(ACTIVITY): Your copy of the entries must be exact, and it must not include the pictures.

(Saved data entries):
##########

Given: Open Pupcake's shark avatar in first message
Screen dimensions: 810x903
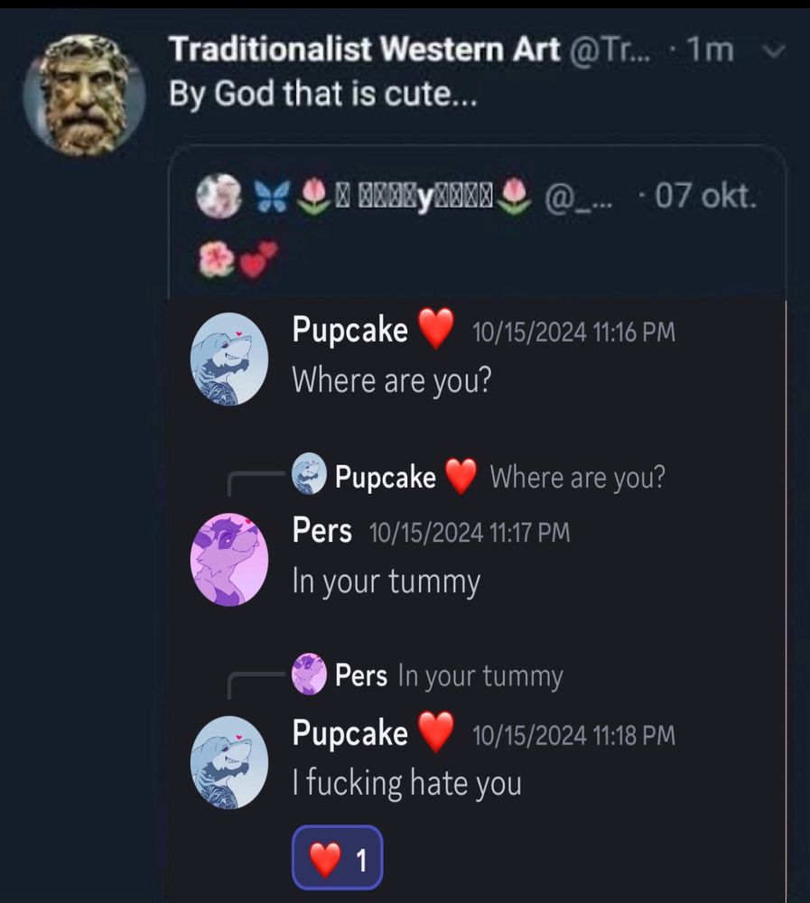Looking at the screenshot, I should tap(229, 359).
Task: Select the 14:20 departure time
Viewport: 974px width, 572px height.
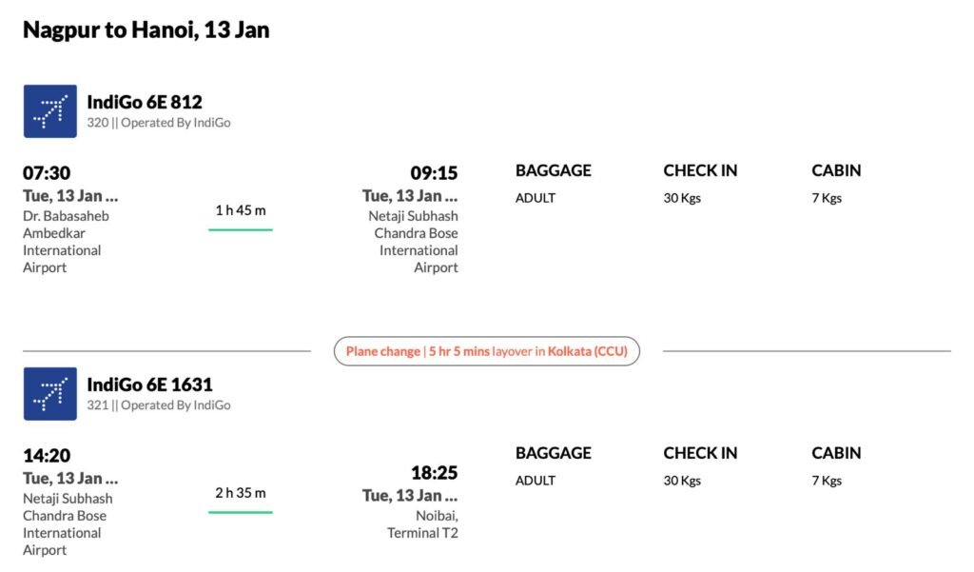Action: coord(47,456)
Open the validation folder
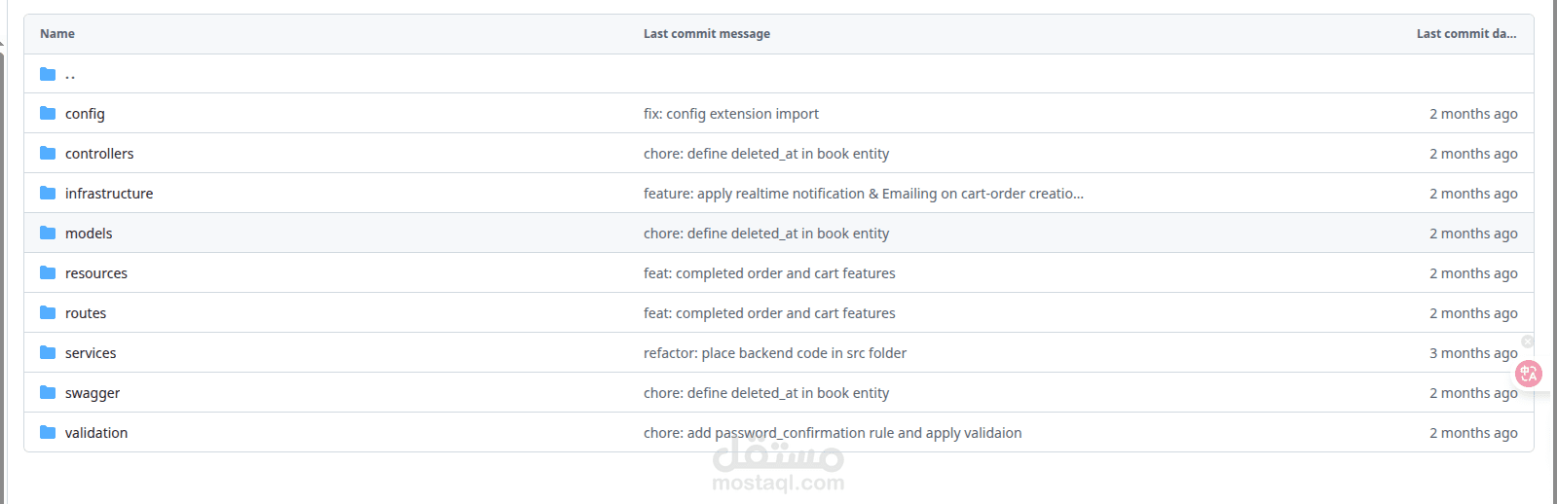 (96, 433)
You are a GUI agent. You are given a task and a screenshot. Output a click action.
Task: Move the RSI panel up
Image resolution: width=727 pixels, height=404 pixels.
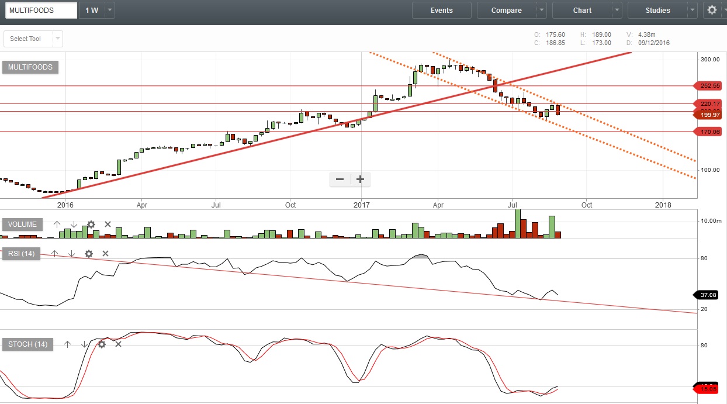(x=54, y=254)
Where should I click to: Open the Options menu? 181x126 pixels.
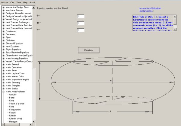[x=5, y=2]
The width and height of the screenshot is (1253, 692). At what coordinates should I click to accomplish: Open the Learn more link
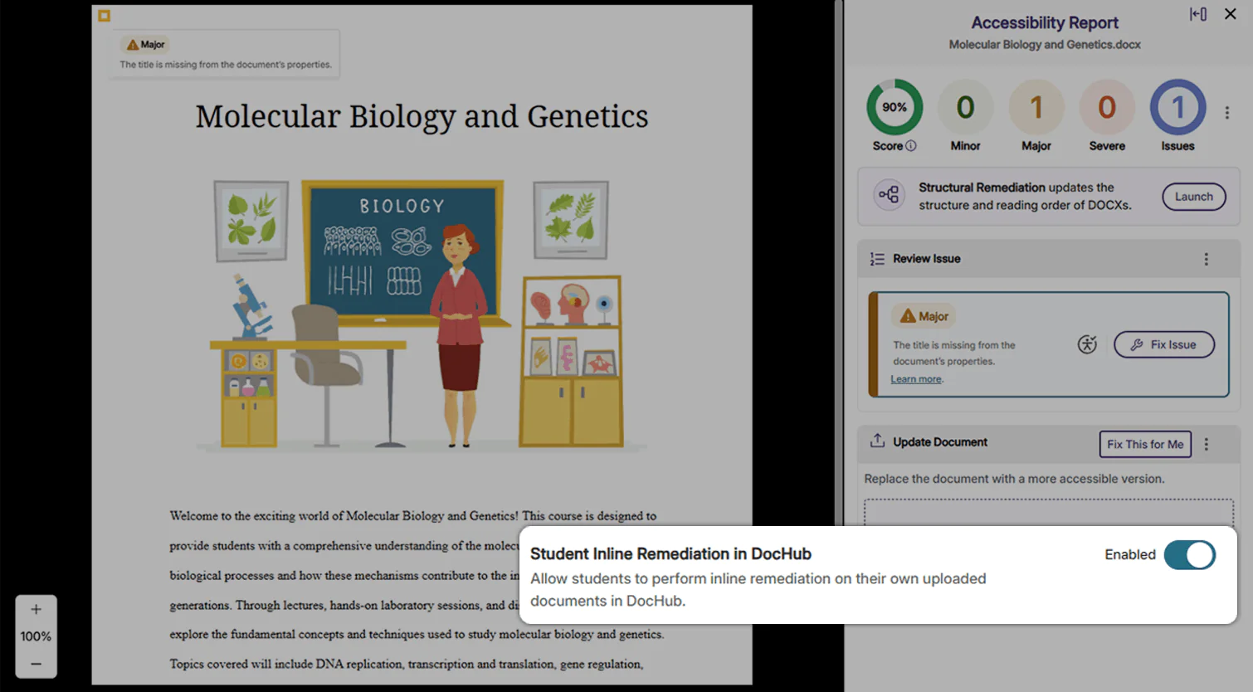(915, 378)
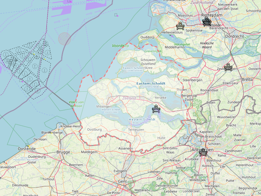The width and height of the screenshot is (261, 196).
Task: Click the Brugge city label
Action: pos(63,152)
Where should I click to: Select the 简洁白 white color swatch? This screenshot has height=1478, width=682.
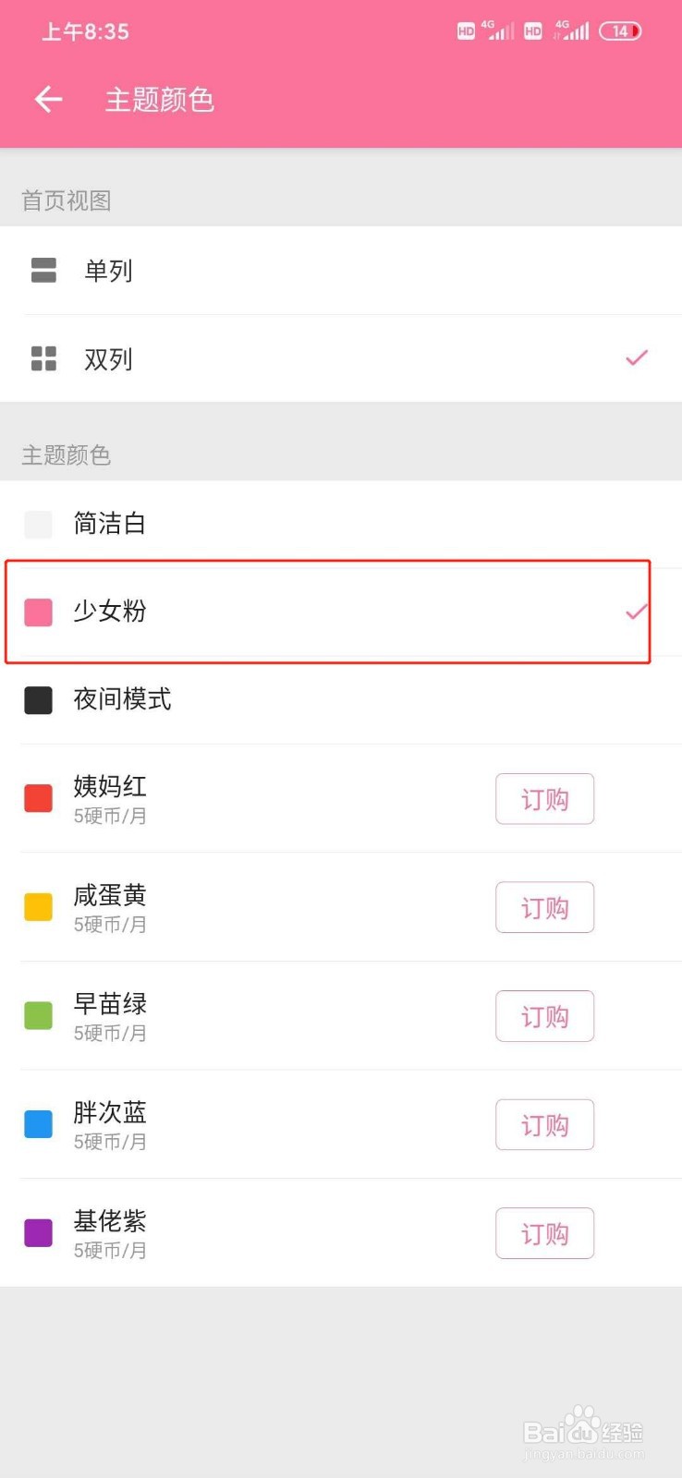point(38,524)
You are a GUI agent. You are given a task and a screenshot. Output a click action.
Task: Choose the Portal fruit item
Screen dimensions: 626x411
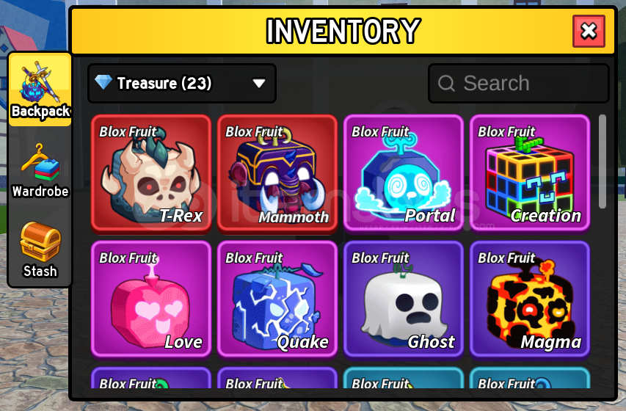click(x=404, y=173)
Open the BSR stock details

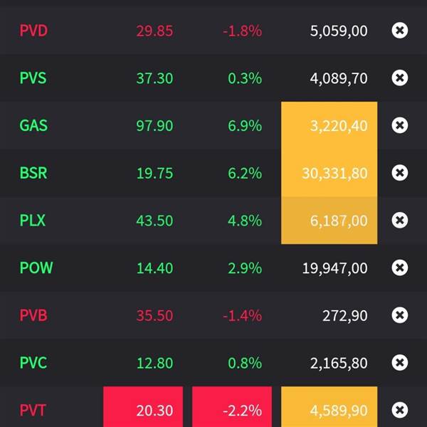(33, 173)
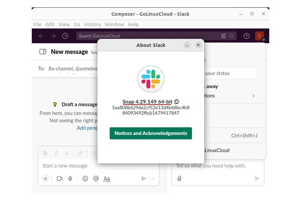
Task: Insert a mention with @ icon
Action: coord(96,179)
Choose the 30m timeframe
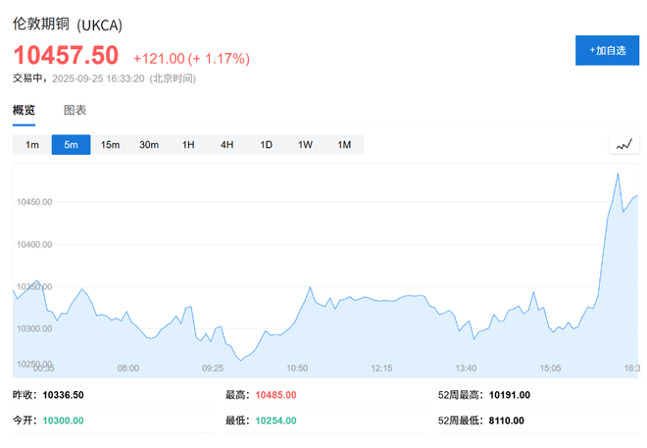 pos(149,145)
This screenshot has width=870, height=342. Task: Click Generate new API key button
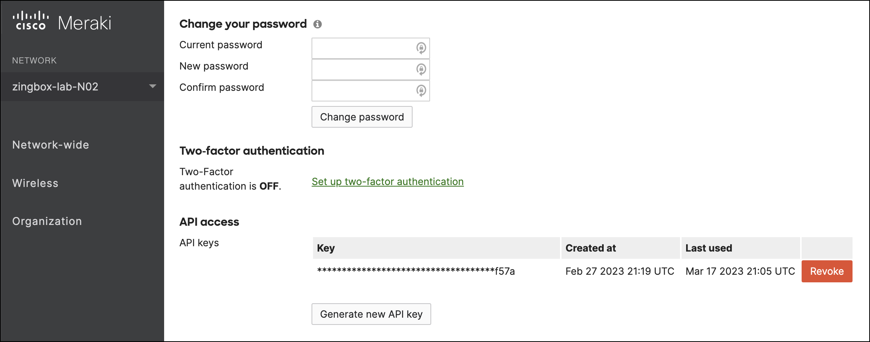pos(371,314)
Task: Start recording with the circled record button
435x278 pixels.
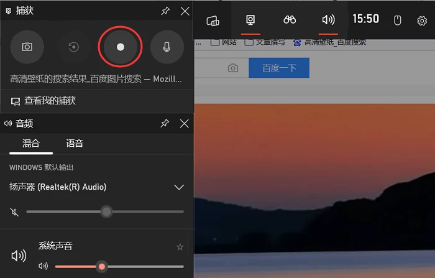Action: click(x=120, y=47)
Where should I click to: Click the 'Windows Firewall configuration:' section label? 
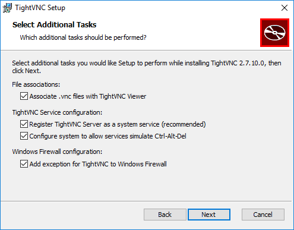click(x=57, y=152)
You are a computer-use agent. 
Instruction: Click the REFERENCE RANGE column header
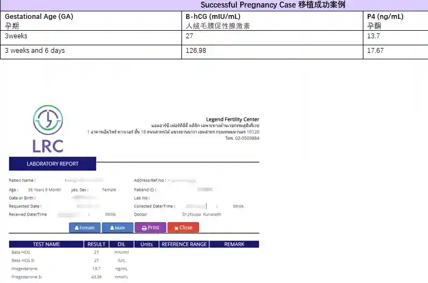pyautogui.click(x=184, y=244)
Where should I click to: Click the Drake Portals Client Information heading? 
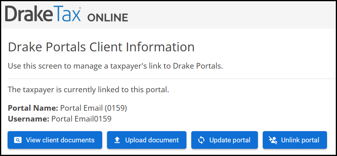(101, 47)
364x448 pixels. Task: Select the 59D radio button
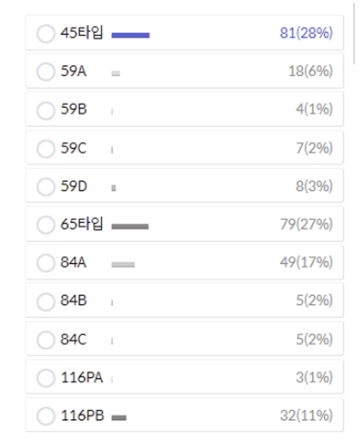46,187
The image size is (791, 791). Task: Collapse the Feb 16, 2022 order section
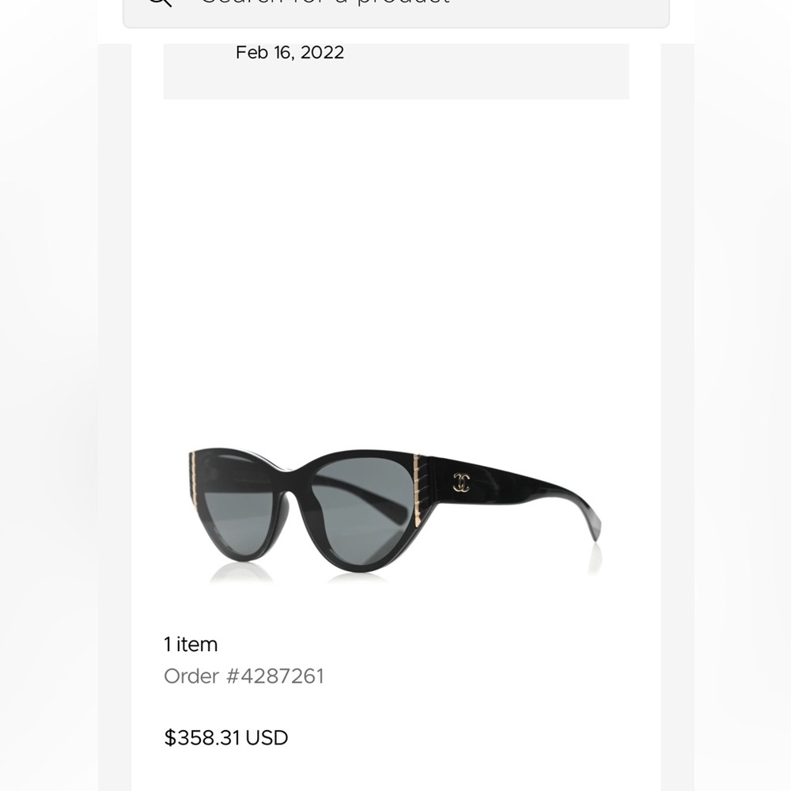click(x=290, y=53)
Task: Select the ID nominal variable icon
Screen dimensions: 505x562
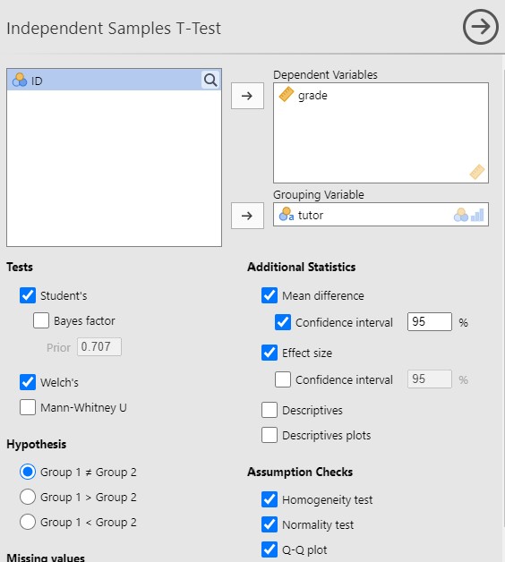Action: 20,81
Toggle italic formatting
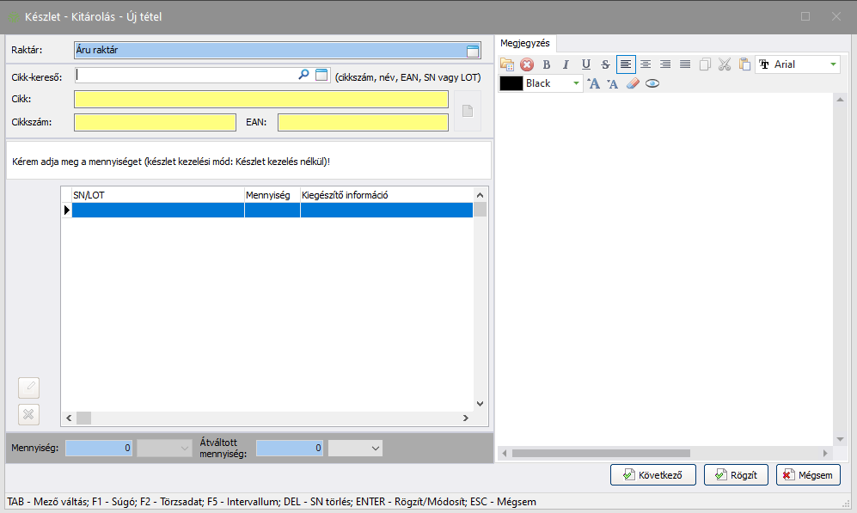 566,64
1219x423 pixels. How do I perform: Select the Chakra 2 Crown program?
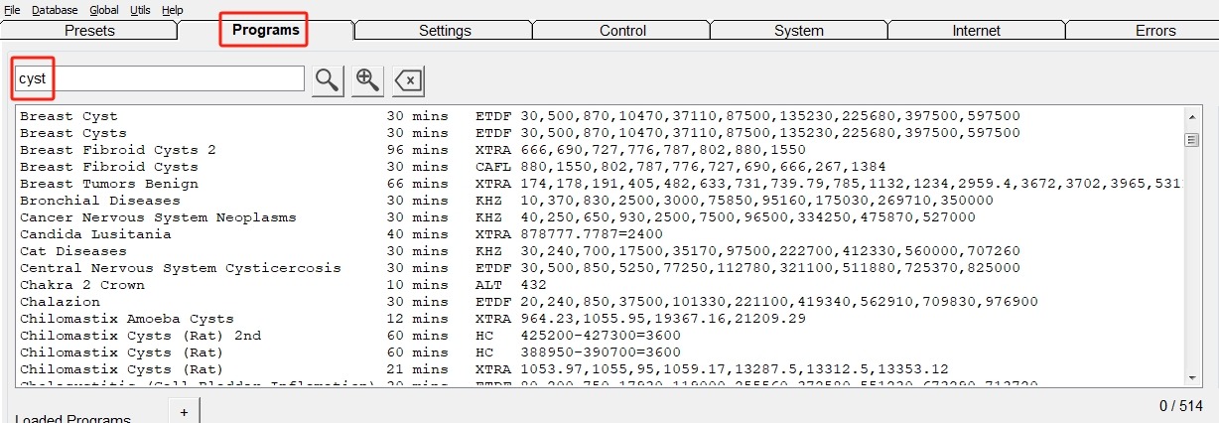82,285
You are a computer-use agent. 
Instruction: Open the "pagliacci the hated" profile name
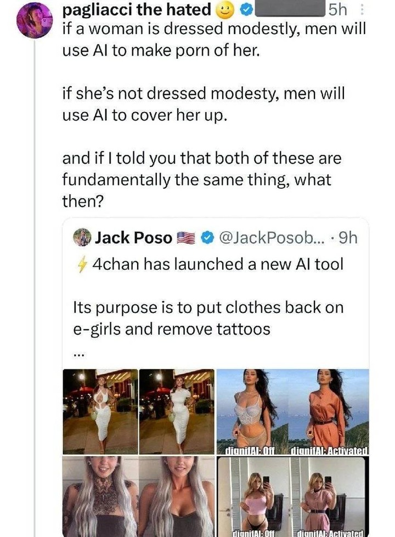point(137,9)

##########

(SOLVED EXERCISE):
Given: Open Pupcake's shark avatar in first message
Screen dimensions: 810x903
Looking at the screenshot, I should tap(229, 359).
Task: Select the 14:20 departure time
Viewport: 974px width, 572px height.
Action: coord(47,456)
Open the validation folder
 (96, 433)
You are a GUI agent. You are given a task and a screenshot. Output a click action.
Task: Move the RSI panel up
Image resolution: width=727 pixels, height=404 pixels.
(x=54, y=254)
Where should I click to: Open the Options menu? 181x126 pixels.
[x=5, y=2]
The width and height of the screenshot is (1253, 692). At what coordinates should I click to accomplish: Open the Learn more link
(915, 378)
The width and height of the screenshot is (261, 196).
Task: Click the Brugge city label
Action: pos(63,152)
Where should I click to: Select the 简洁白 white color swatch? This screenshot has height=1478, width=682.
point(38,524)
You are a GUI agent. You are given a task and a screenshot. Output a click action.
Task: Choose the Portal fruit item
Screen dimensions: 626x411
click(x=404, y=173)
Open the BSR stock details

(33, 173)
Task: Insert a mention with @ icon
Action: coord(96,179)
Choose the 30m timeframe
 pos(149,145)
This screenshot has width=870, height=342. Task: Click Generate new API key button
pos(371,314)
Task: Start recording with the circled record button
435x278 pixels.
Action: click(x=120, y=47)
Where should I click to: Click the 'Windows Firewall configuration:' section label? 
click(x=57, y=152)
You are a computer-use agent. 
Instruction: Click the REFERENCE RANGE column header
pyautogui.click(x=184, y=244)
Where should I click to: Click the Drake Portals Client Information heading? 
(101, 47)
364x448 pixels. Task: Select the 59D radio button
46,187
The image size is (791, 791). Task: Collapse the Feb 16, 2022 order section
click(x=290, y=53)
Task: Select the ID nominal variable icon
Screen dimensions: 505x562
Action: 20,81
Toggle italic formatting
 566,64
1219x423 pixels. How do I perform: Select the Chakra 2 Crown program?
82,285
You are a computer-use agent. 
Instruction: Open the "pagliacci the hated" profile name
point(137,9)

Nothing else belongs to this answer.